» **Document extract**
The Wonderful Cellar Band
San Gabriel Valley, Long Beach, & Verdugo Hills Councils
Divide the group into five smaller groups and assign each group one of the words listed below. Practice as you assign parts. Read the story. After each of the words is read, pause for the group to make the appropriate response.
DUSTY OLD CELLAR: Cree-eek, Ah-Choo
JUG: Boop, Boop
TRASH CAN: Crash-Bam
SAW: Whaang, Whaang
HAT BOX: Rat-a-tat-tat
Once upon a time, as many stories begin, in a DUSTY OLD CELLAR there lived a group of very good, very old, and very out-dated friends. There was an empty glass JUG, a rusty SAW, two beat-up TRASH CANS and a faded old HAT BOX. Now these old friends had been in the DUSTY OLD CELLAR for a very long time, and except for being moved about from time to time, they were left alone to rust or turn to dust. Needless to say, they were very lonely.
One day, the empty glass JUG, in a deep low voice said, "It's too quiet here. I wish something would happen." “ Now really, JUG," said the rusty SAW, "What could possibly happen here?" "Why," said the faded old HAT BOX, "I've been sitting on this DUSTY OLD CELLAR shelf for 20 years and all I've seen are two mice and a Daddy- Long-Legs spider." This empty glass JUG is just getting older and emptier," said the beat-up TRASH CANS. "Don't pay him any mind."

» **Aim**
In the cellar band text, copy the passage from "DUSTY OLD CELLAR: Cree-eek, Ah-Choo" to "were very lonely.", replacing each "HAT BOX" with "SHOE BOX".

Element and text position data
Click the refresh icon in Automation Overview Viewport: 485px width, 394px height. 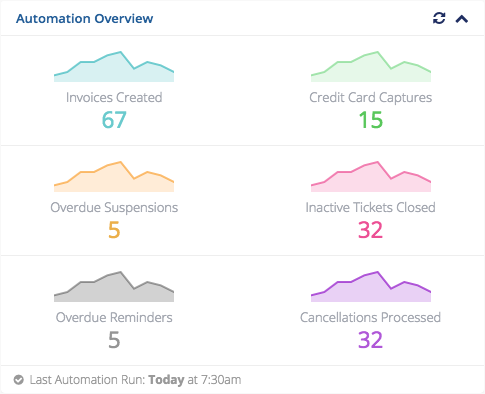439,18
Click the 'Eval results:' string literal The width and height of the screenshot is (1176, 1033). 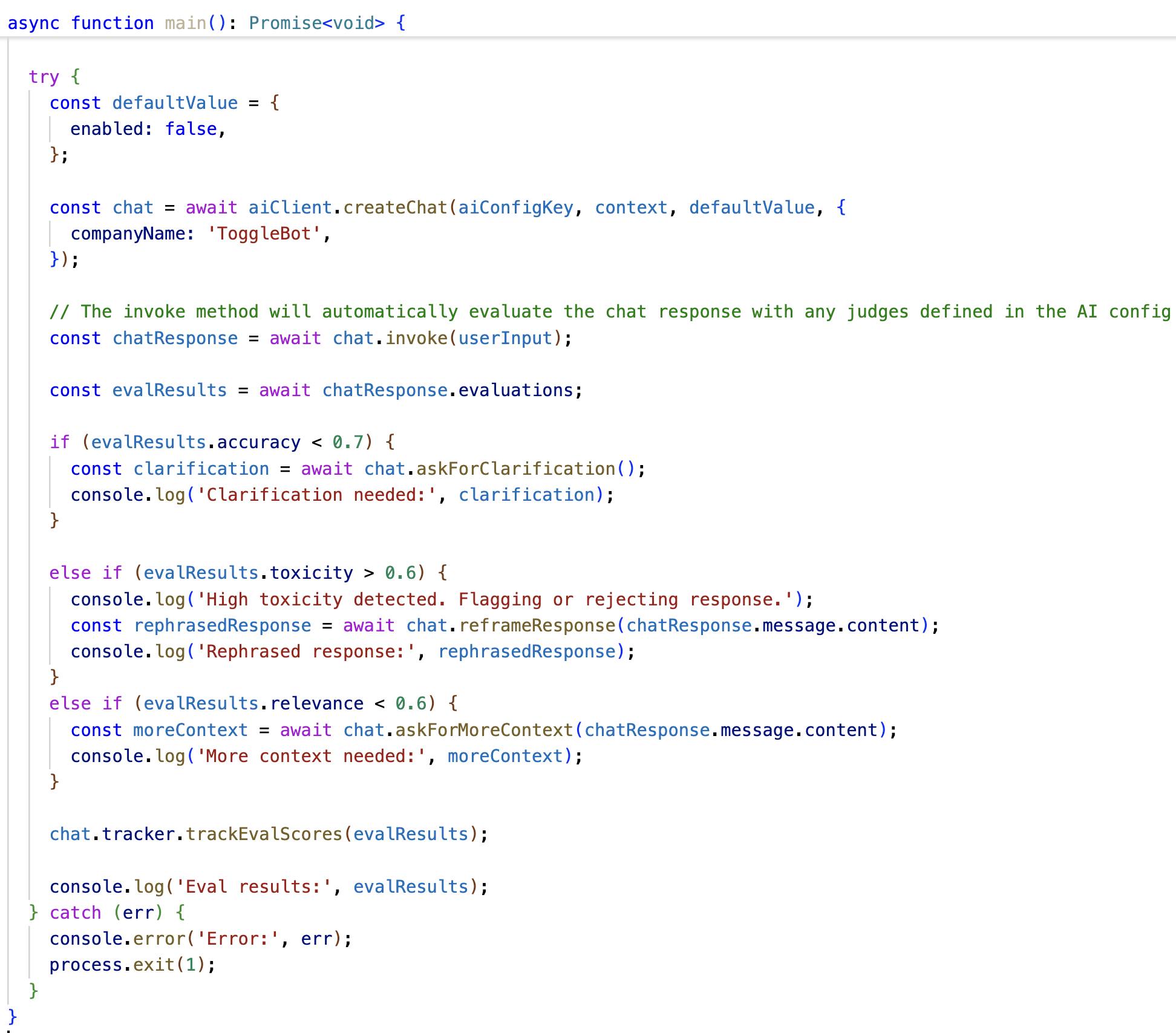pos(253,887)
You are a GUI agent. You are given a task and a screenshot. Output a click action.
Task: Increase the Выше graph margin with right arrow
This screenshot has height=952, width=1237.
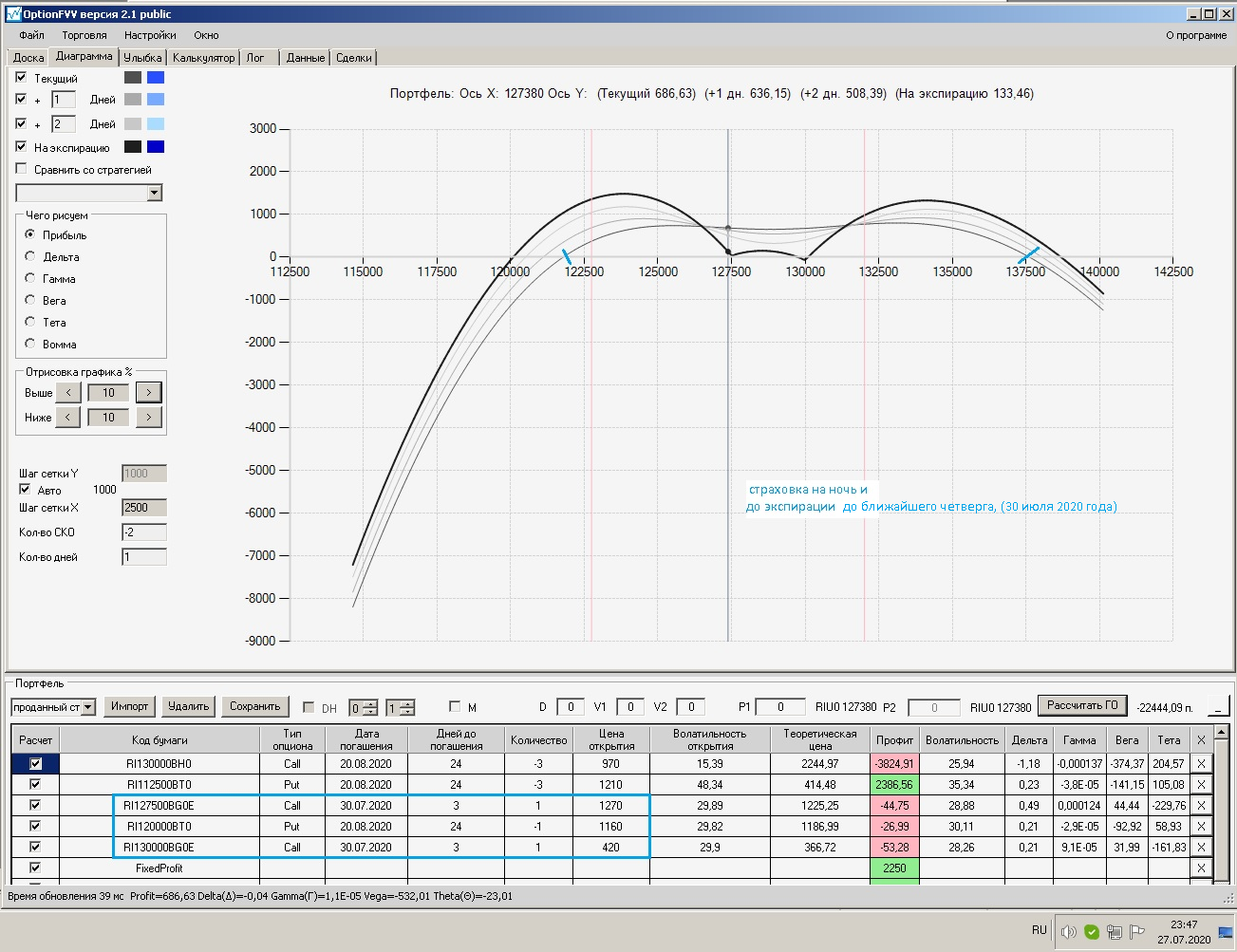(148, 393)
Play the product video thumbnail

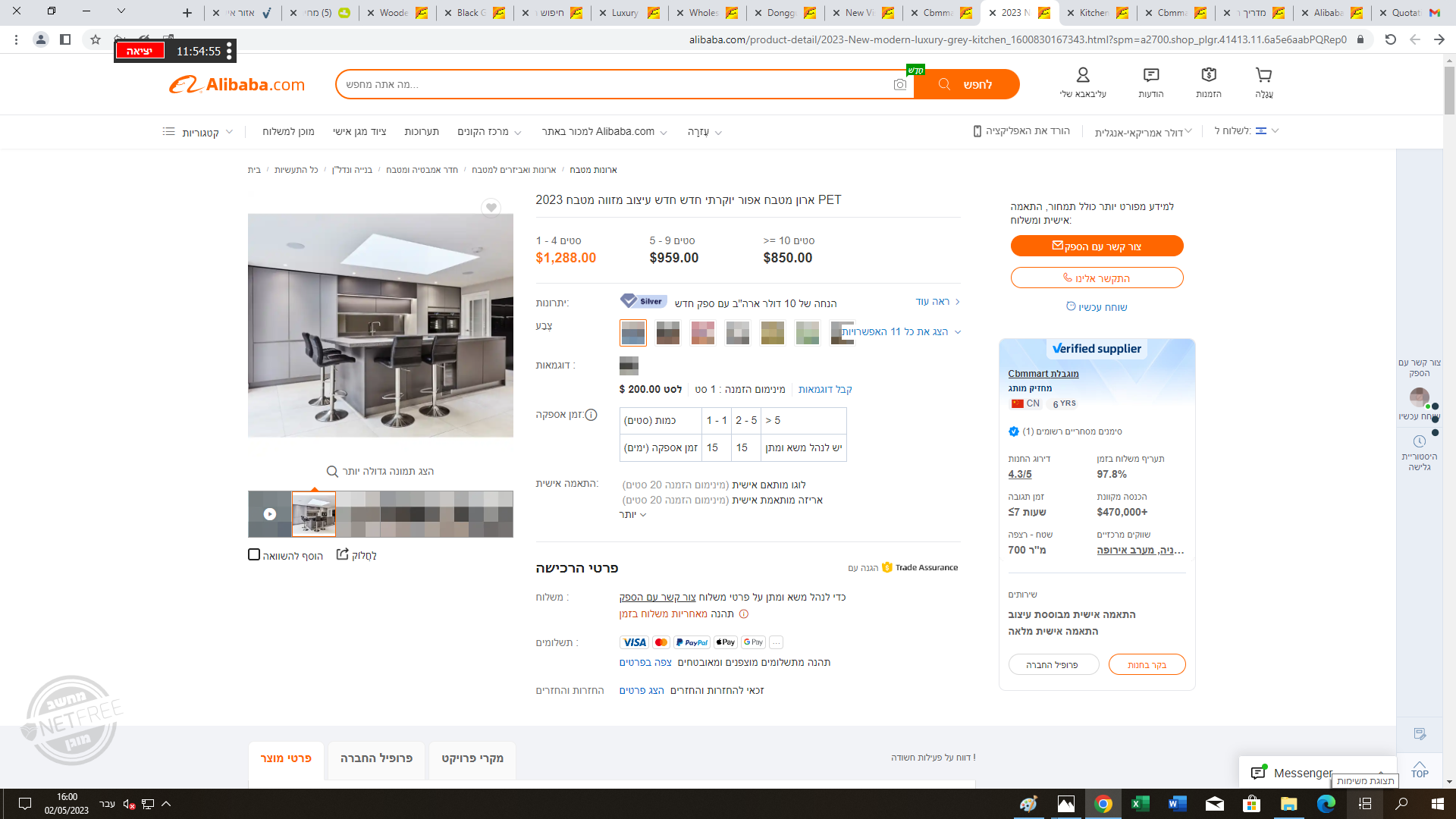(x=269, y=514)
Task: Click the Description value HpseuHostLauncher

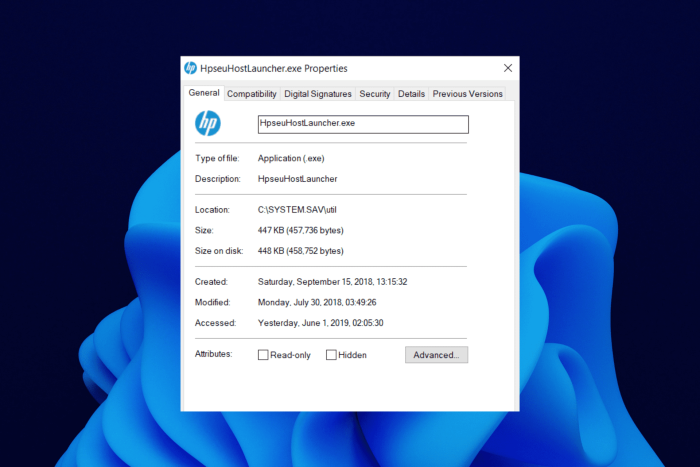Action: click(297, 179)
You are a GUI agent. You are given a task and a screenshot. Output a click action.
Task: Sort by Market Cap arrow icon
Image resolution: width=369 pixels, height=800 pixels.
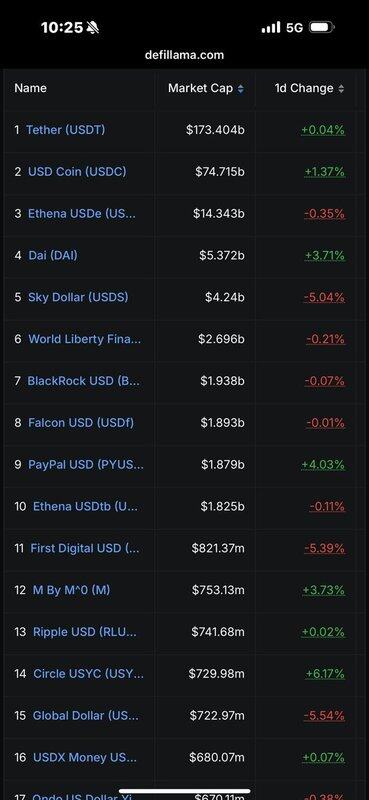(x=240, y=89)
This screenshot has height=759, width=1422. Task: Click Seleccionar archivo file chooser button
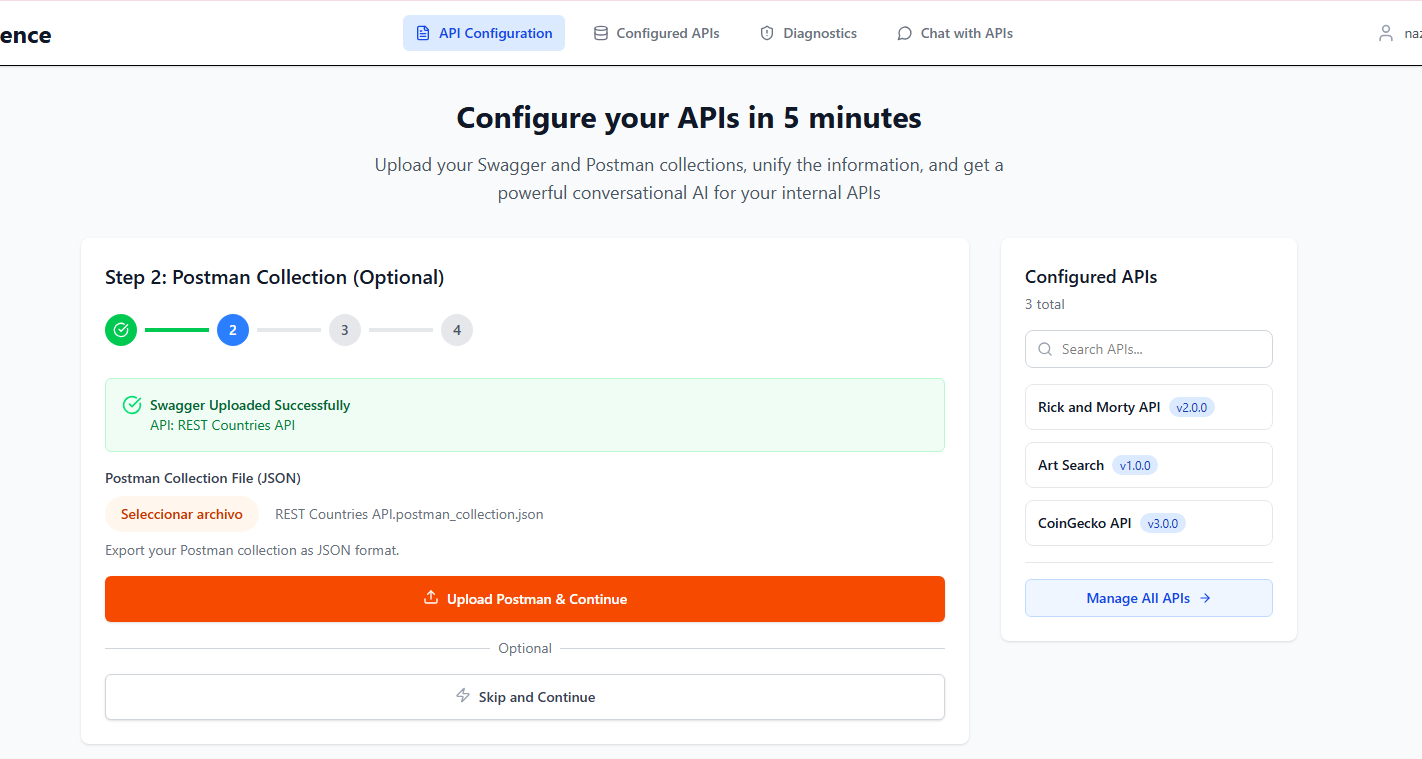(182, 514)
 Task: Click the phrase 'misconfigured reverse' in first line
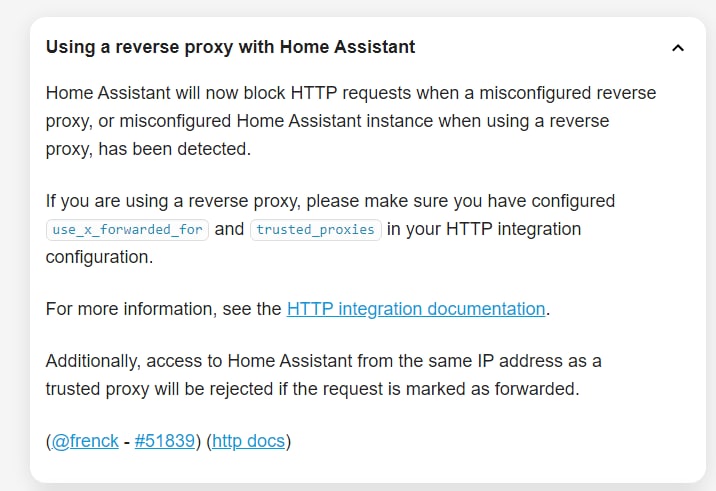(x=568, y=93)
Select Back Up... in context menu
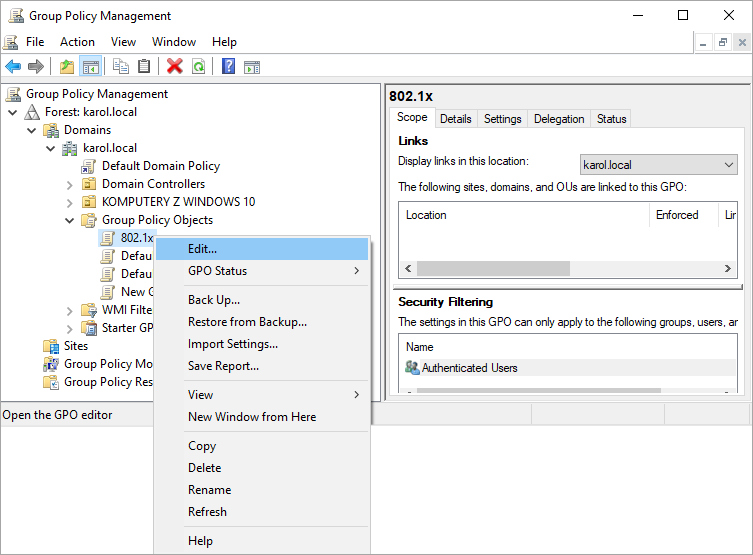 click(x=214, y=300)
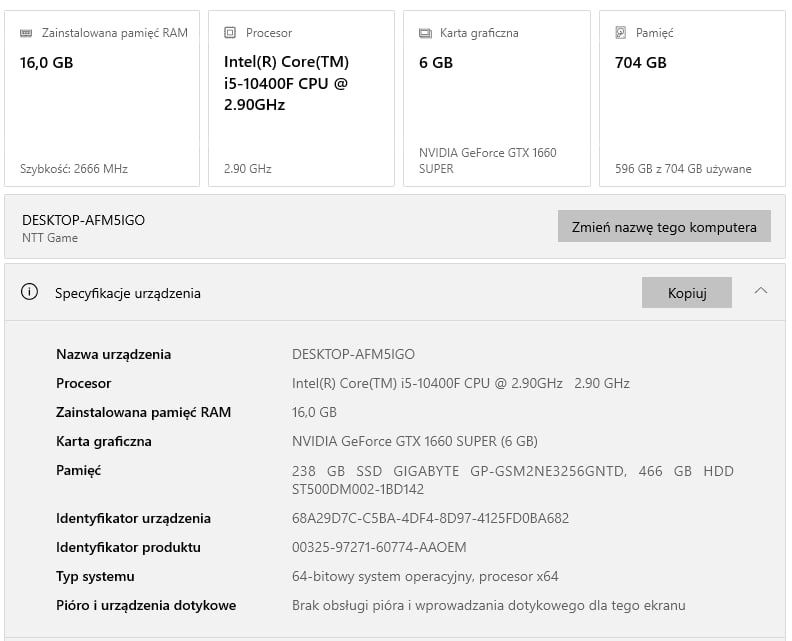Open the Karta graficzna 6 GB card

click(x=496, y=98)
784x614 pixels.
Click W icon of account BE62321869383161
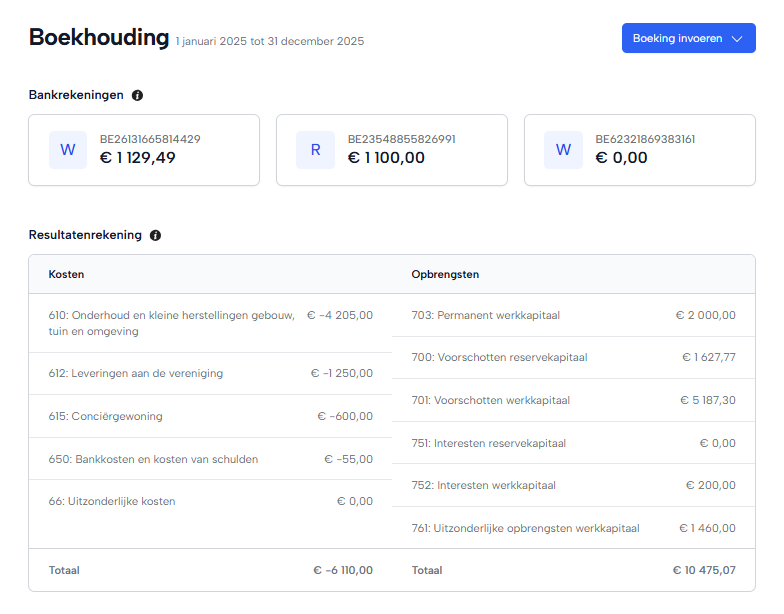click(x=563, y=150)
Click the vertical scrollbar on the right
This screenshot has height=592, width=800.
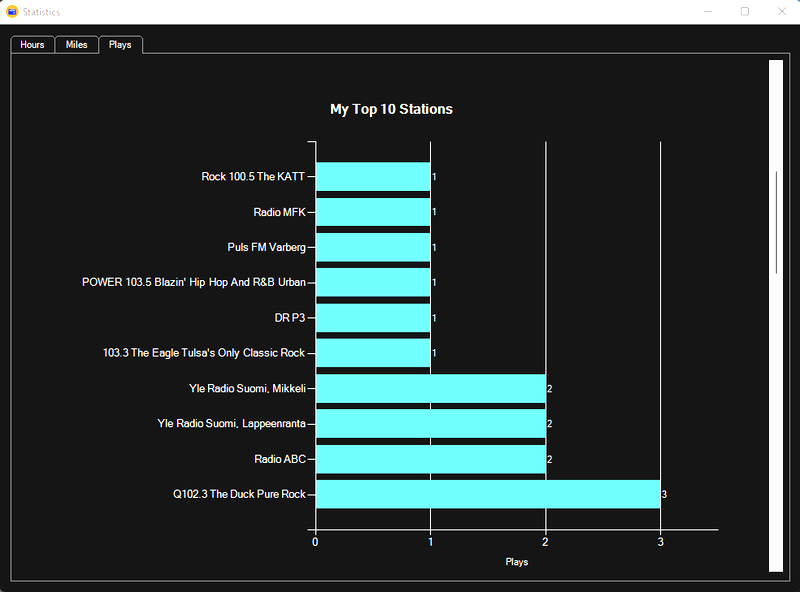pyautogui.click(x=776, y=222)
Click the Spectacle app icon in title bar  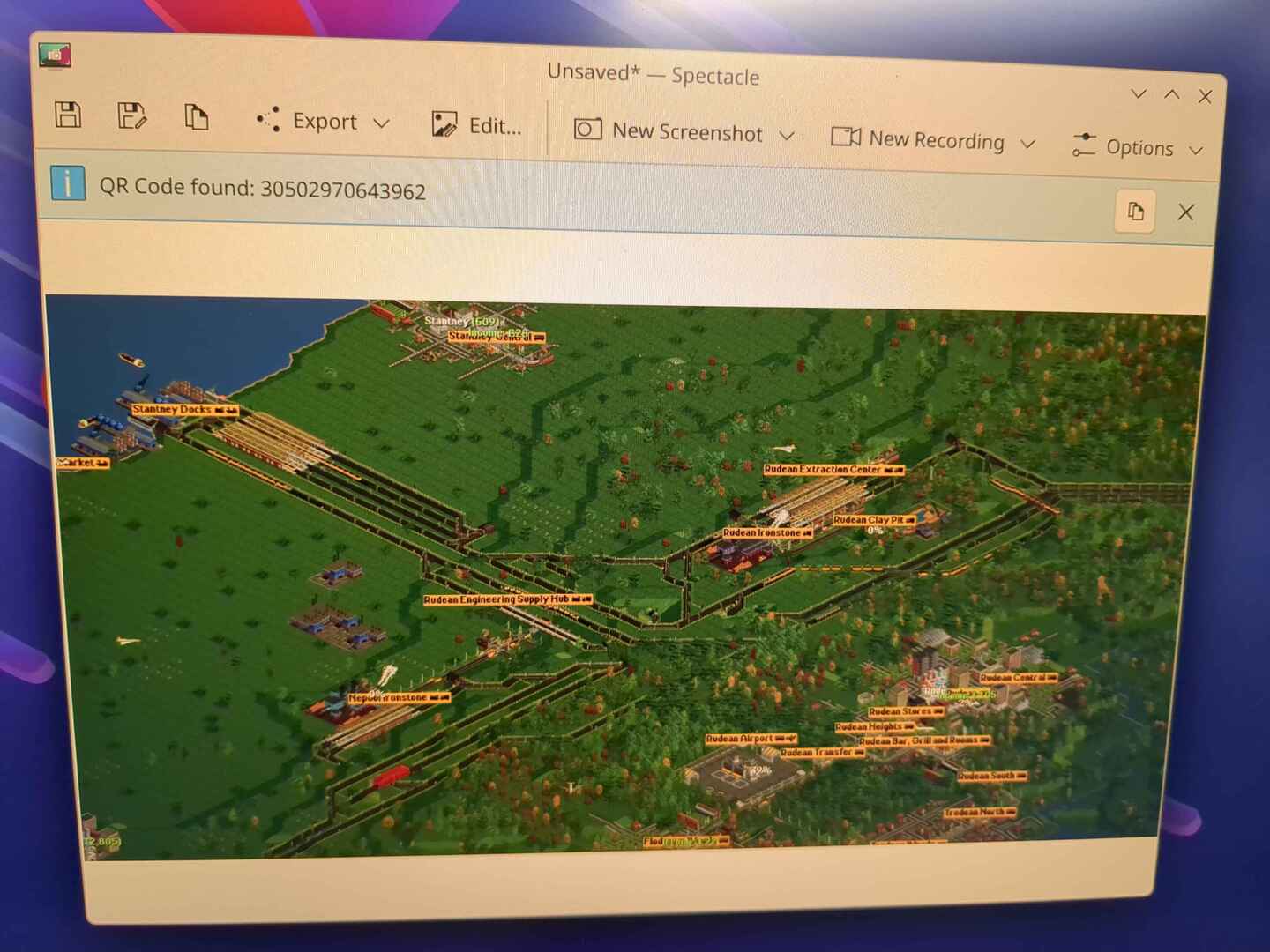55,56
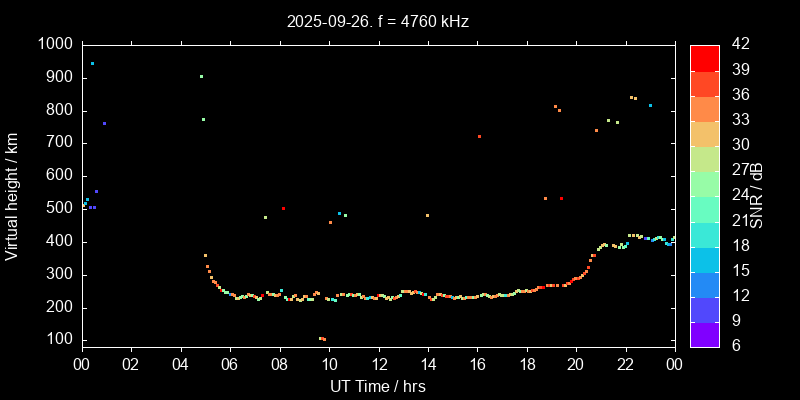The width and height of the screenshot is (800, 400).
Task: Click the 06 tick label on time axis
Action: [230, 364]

» **Completed exercise**
DUSTY OLD CELLAR: Cree-eek, Ah-Choo
JUG: Boop, Boop
TRASH CAN: Crash-Bam
SAW: Whaang, Whaang
SHOE BOX: Rat-a-tat-tat
Once upon a time, as many stories begin, in a DUSTY OLD CELLAR there lived a group of very good, very old, and very out-dated friends. There was an empty glass JUG, a rusty SAW, two beat-up TRASH CANS and a faded old SHOE BOX. Now these old friends had been in the DUSTY OLD CELLAR for a very long time, and except for being moved about from time to time, they were left alone to rust or turn to dust. Needless to say, they were very lonely.